Si è votato anche a Matera. Qui ha vinto, di poco, il candidato di centrodestra. Ma a colpirmi qui è stato un altro aspetto. Ve o leggo da un articolo del Post. “In un fine settimana di metà maggio in via Ridola, a Matera, diverse persone hanno fatto la fila per avvicinarsi a turno a un aggeggio rotondo color ocra appeso a metà di un palo di metallo. La scena era piuttosto bizzarra e infatti ha attirato altre persone, che a loro volta si sono messe in fila davanti al cartello colorato. Stavano tutte registrando un messaggio vocale per il futuro sindaco di Matera, dove il 25 e il 26 maggio si è tenuto il primo turno delle elezioni comunali. L’aggeggio si chiama ChitChat ed è un registratore di messaggi vocali, una specie di citofono pubblico: l’ha progettato lo Studio Antani, che si occupa di comunicazione e progetti creativi.

A Matera il ChitChat era già stato sperimentato un anno fa, ma quest’anno l’obiettivo era cercare di capire quali fossero i temi più urgenti per gli abitanti di Matera della città. I risultati dell’analisi dei messaggi vocali sono appena stati pubblicati: sono contenuti brevi e semplici, che naturalmente non hanno una valenza statistica. Permettono comunque di farsi un’idea a grandi linee di cosa pensano materani e materane […].

In totale sono stati registrati 671 messaggi, il 66 per cento dei quali è stato analizzato (sono state escluse le offese, gli scherzi dei bambini e i messaggi di prova). Le questioni di cui i materani hanno parlato di più sono le strade, i servizi urbani, il turismo, la cultura e i giovani: sono le stesse di cui si è parlato durante la campagna elettorale, anche dopo il risultato del primo turno.
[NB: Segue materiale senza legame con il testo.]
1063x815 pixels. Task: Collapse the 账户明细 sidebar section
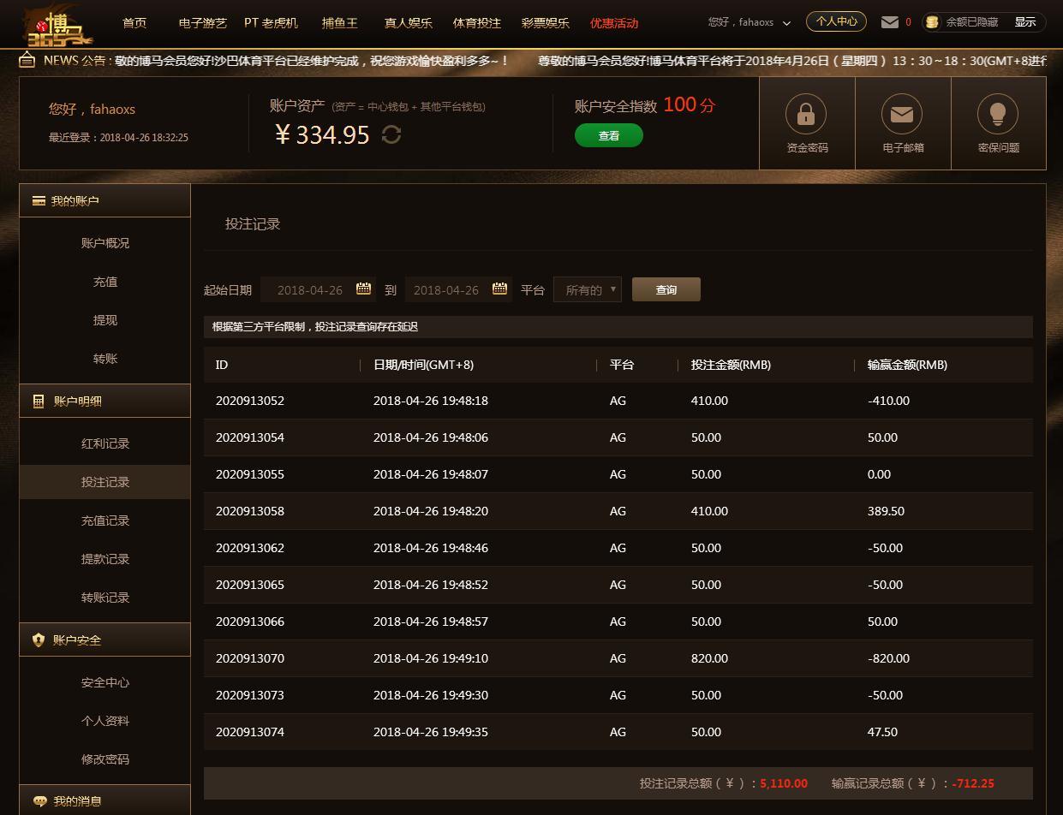pos(105,401)
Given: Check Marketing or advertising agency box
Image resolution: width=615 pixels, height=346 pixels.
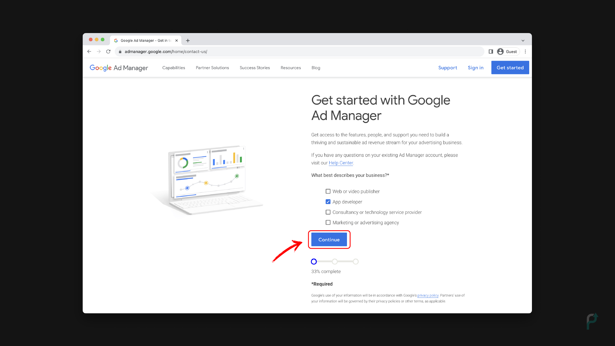Looking at the screenshot, I should pyautogui.click(x=328, y=222).
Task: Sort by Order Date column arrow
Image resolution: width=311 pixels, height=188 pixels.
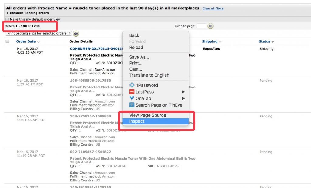Action: [x=38, y=42]
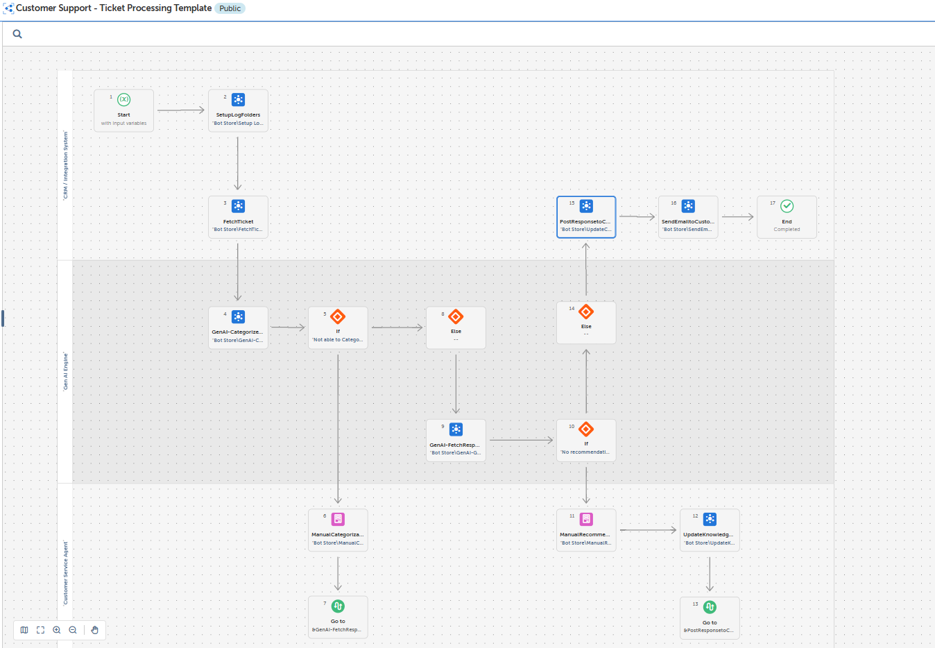Click the Customer Support template title
The height and width of the screenshot is (648, 935).
coord(114,8)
La richiesta più frequente riguarda la manutenzione delle strade e dei parchi, ma anche più eventi e iniziative per contrastare lo spopolamento dei Sassi (i due quartieri centrali della città che l’hanno resa famosa in tutto il mondo) e misure per gestire meglio il turismo, cresciuto moltissimo dall’anno in cui Matera fu capitale europea della cultura (2019) ma ancora poco governato.

Non so se è dipeso da questo strumento di ascolto della popolazione, e quindi dal fatto che i due politici che so sono contesi la poltrona di sindaco abbiano porìtuto capire bene le esigenze della cittadinanza, ma sono rimasto sorpreso dal vedere come i due candidati avessero programmi elettorali non dico identici, ma molto molto simili.

Allora, ci sono tante altre notizie che andrebbero date. Ieri notte la barca ella Freedom Flotilla, con a bordo 12 attiviste/i fra cui anche Greta Thunberg, che era partita da Catania il primo giugno con a bordo un carico umanitario destinato a Gaza è stata assalita dall’esercito israeliano in acque internazionali e le persone a bordo sono state arrestate immediatamente. 

Negli Usa le proteste anti Trump si stanno espandendo e c’è una battaglia politica in corso fra il Presidente e il governatore della California Gavin Newsome.

In Italia è venuto fuori che il governo e il parlamento avrebbero potuto chiedere all’azienda israeliana Paragon, produttrice dello spyware Graphite, se il suo sistema fosse stato utilizzato per intercettare il giornalista Francesco Cancellato, e da chi, in violazione della legge italiana e dei termini contrattuali. Ma non lo ha fatto.